▶ _Provided information_:
%%
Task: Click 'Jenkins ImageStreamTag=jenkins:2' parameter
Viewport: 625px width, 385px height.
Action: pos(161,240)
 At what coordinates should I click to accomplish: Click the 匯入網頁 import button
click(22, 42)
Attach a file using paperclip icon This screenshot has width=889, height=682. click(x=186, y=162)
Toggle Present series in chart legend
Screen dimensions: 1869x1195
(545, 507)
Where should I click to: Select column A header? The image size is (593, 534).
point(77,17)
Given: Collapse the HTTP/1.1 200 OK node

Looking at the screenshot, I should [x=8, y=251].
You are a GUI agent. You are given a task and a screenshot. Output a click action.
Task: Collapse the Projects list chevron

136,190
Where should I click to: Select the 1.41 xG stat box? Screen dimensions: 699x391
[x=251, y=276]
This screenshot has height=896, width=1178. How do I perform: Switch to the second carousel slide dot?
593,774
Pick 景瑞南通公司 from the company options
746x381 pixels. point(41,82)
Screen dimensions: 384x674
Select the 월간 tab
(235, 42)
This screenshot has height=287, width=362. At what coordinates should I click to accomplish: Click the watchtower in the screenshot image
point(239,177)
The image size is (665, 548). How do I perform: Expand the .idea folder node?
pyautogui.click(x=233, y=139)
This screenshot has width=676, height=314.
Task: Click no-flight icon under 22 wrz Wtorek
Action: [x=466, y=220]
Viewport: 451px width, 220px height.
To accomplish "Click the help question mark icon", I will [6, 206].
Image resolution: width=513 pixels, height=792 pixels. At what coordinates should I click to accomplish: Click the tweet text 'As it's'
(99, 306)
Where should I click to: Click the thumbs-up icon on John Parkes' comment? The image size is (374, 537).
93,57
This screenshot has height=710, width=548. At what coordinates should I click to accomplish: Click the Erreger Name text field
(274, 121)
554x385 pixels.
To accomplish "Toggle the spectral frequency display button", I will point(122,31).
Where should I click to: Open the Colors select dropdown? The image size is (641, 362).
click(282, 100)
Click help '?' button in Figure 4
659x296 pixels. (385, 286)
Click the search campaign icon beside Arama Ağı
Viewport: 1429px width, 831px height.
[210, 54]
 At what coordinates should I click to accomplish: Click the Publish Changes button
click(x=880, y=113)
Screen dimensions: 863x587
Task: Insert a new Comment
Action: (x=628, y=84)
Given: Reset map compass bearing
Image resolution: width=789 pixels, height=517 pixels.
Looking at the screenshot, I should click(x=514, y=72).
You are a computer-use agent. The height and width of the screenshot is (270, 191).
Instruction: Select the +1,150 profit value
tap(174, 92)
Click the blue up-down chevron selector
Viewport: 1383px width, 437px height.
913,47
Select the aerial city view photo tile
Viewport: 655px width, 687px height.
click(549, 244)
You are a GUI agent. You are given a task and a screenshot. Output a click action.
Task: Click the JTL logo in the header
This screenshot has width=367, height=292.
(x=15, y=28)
%%
▶ _Task statement_: How many lines in the rows above contain the string "button"? Reply with the number only.

▶ _The output_: 4